Directions
Pictures do not belong in the copy; quote every entry below exactly.

Data section
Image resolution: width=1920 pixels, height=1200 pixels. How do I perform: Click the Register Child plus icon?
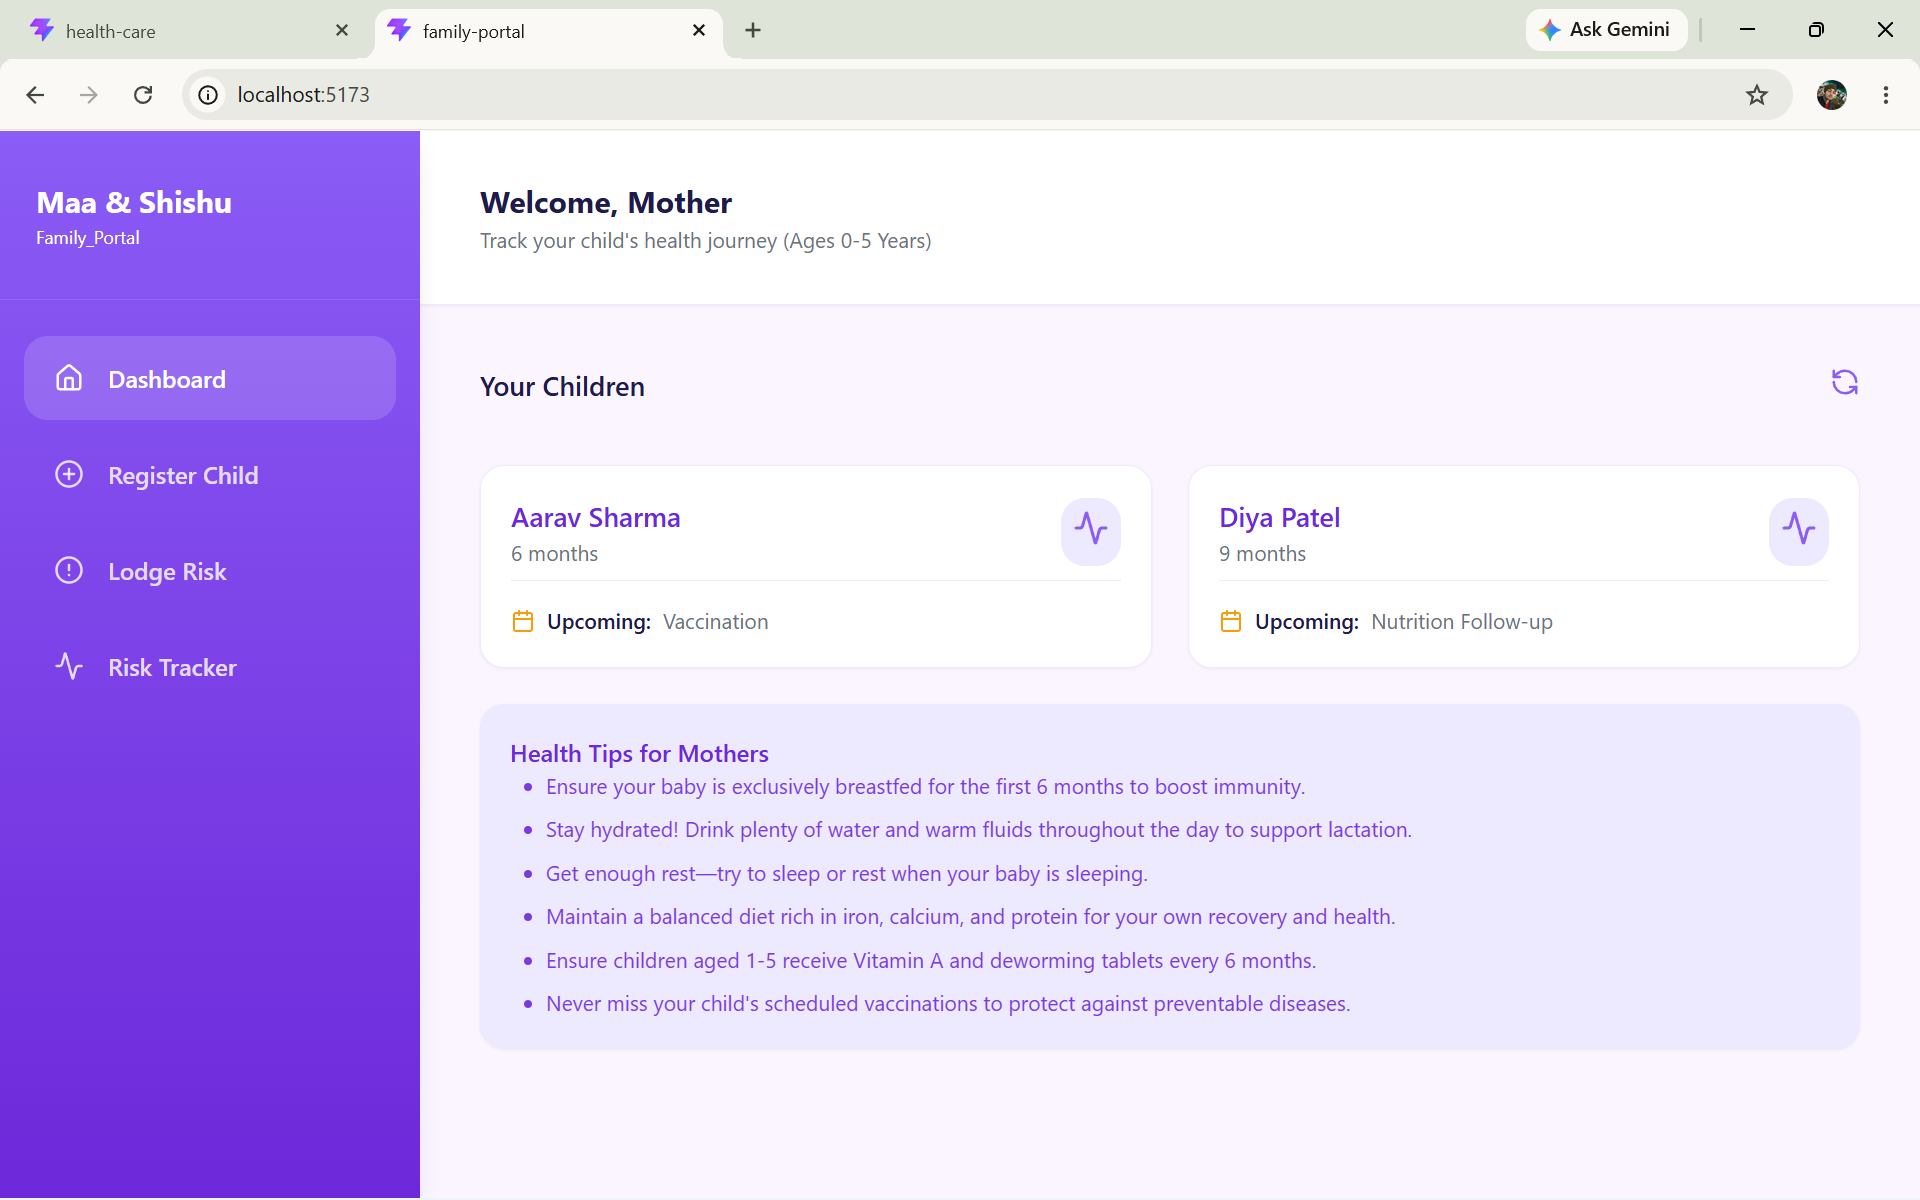point(69,474)
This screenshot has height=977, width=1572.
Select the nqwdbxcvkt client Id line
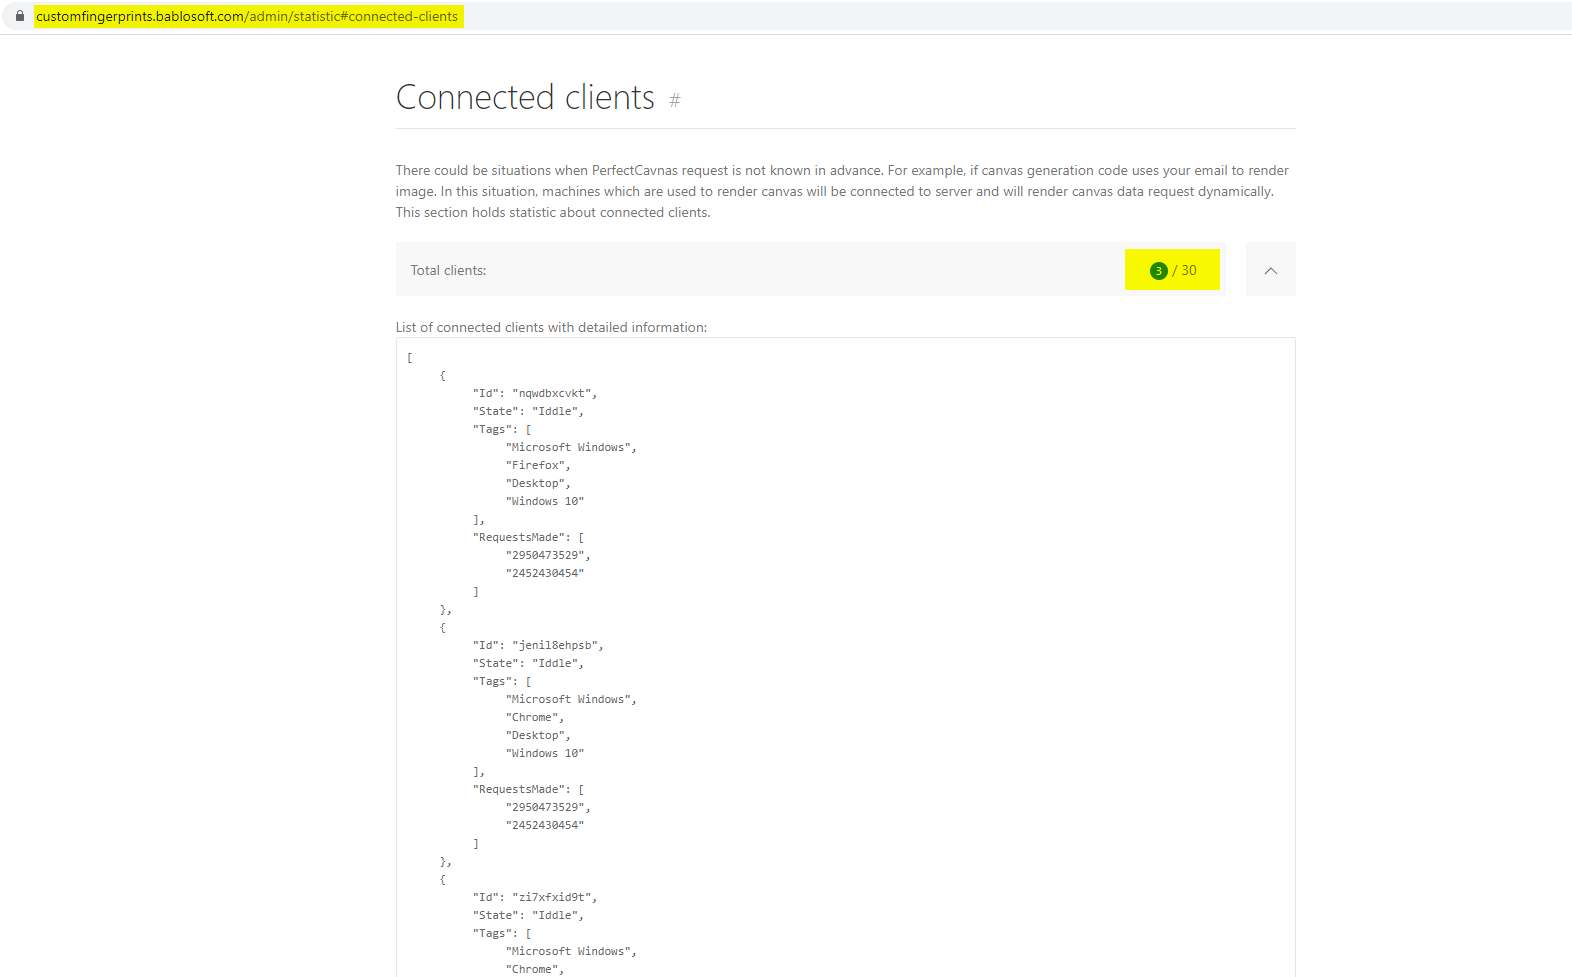[534, 394]
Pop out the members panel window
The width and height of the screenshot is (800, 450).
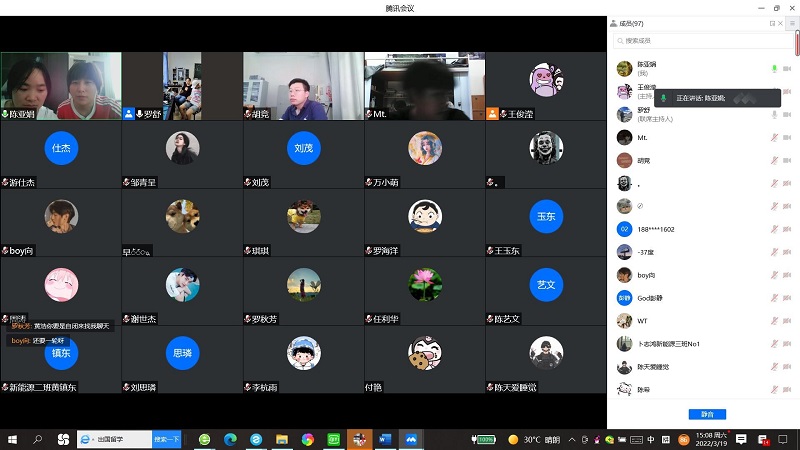[771, 23]
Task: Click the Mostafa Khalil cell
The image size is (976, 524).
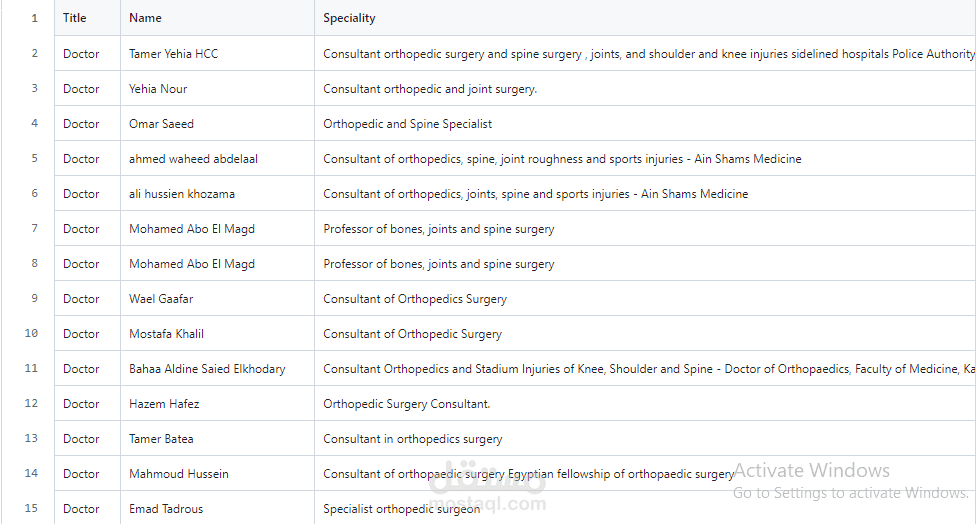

Task solution
Image resolution: width=1920 pixels, height=1200 pixels. How do I perform: Click the Register Child plus icon?
point(69,474)
This screenshot has height=977, width=1572.
Select the nqwdbxcvkt client Id line
[534, 394]
Pop out the members panel window
The width and height of the screenshot is (800, 450).
[771, 23]
Task: Click the Mostafa Khalil cell
The image size is (976, 524).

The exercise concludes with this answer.